(Stored items)
· · · · ·

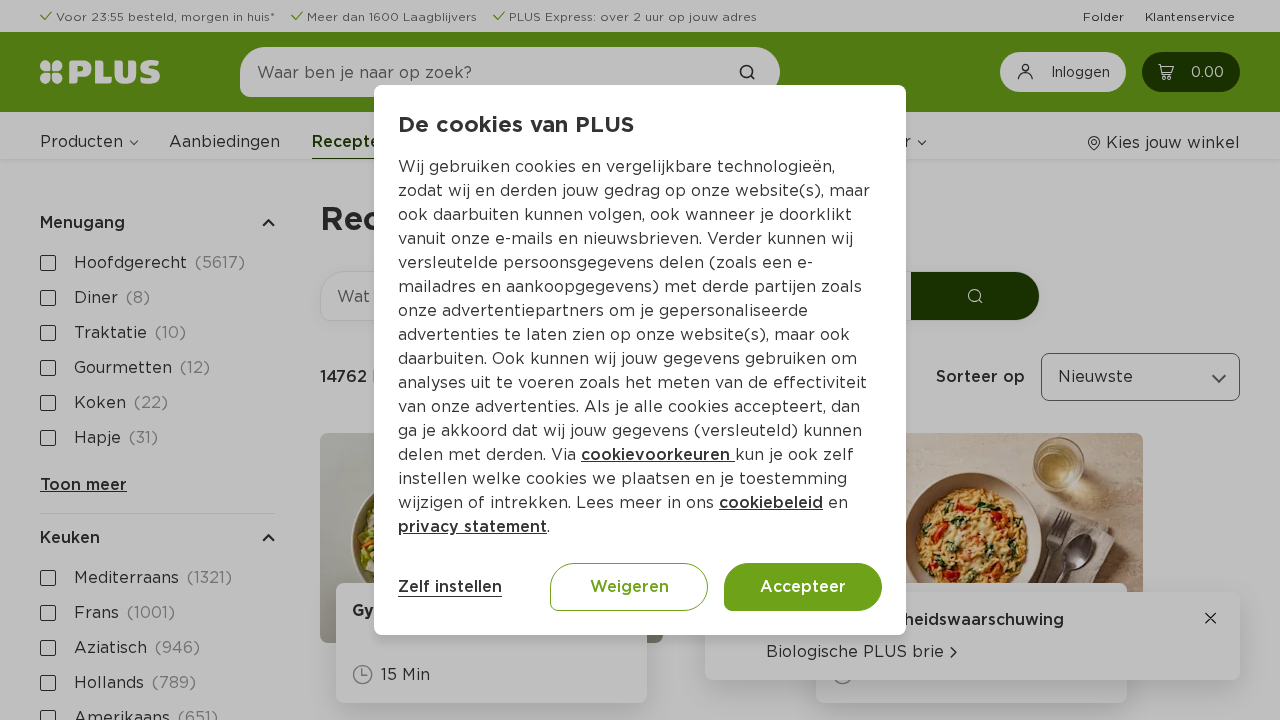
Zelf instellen (450, 586)
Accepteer (803, 586)
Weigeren (629, 586)
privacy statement (472, 526)
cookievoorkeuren (658, 454)
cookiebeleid (771, 502)
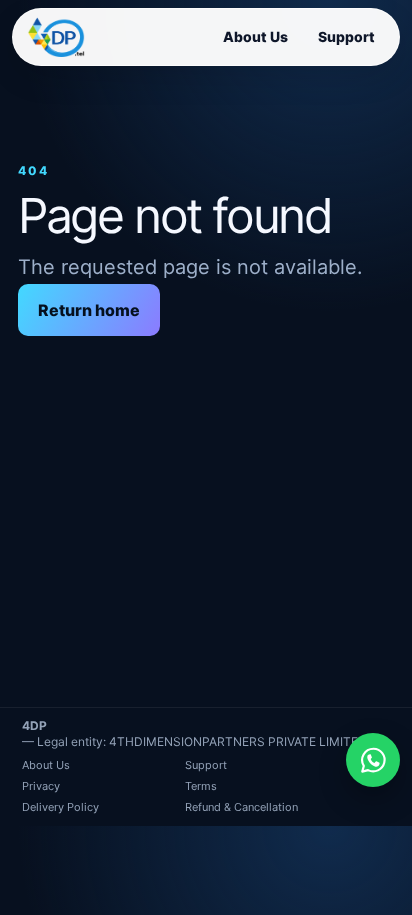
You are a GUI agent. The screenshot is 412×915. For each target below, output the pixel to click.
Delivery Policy (60, 807)
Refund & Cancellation (241, 807)
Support (346, 36)
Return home (89, 310)
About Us (255, 36)
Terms (201, 786)
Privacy (41, 786)
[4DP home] (56, 37)
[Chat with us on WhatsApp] (373, 760)
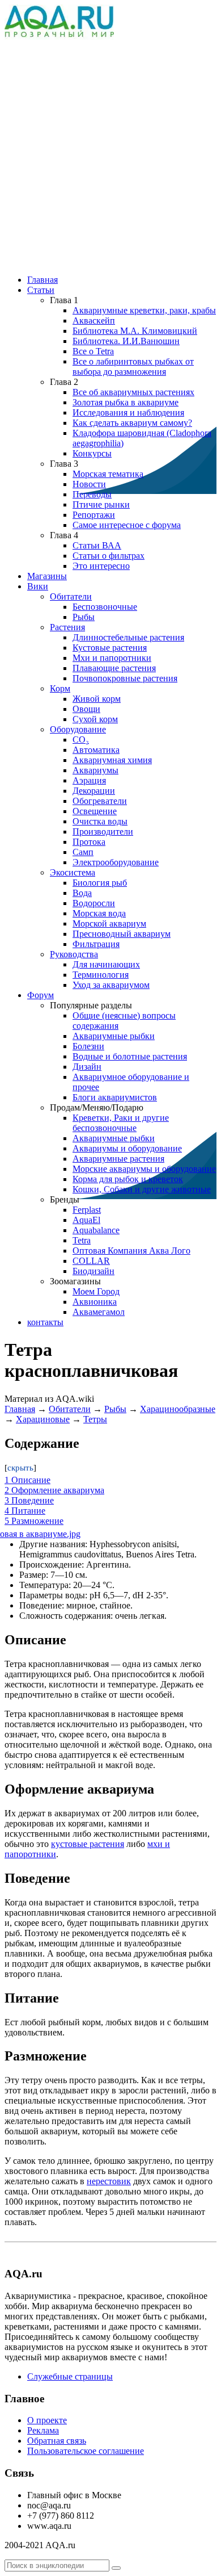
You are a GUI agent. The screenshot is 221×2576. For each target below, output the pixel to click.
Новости (89, 484)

· · · · ·

◆ **TASK BRIEF**
Your answer should consist of the lines above that hold the word "below".

◆ **SOLUTION FOR THIS EXERCISE**
You are a GUI agent. The screenshot is 412×915. For each target below, output the pixel to click.
You are a GUI agent. The screenshot is 221×2576. For each target below, output the pixel to click.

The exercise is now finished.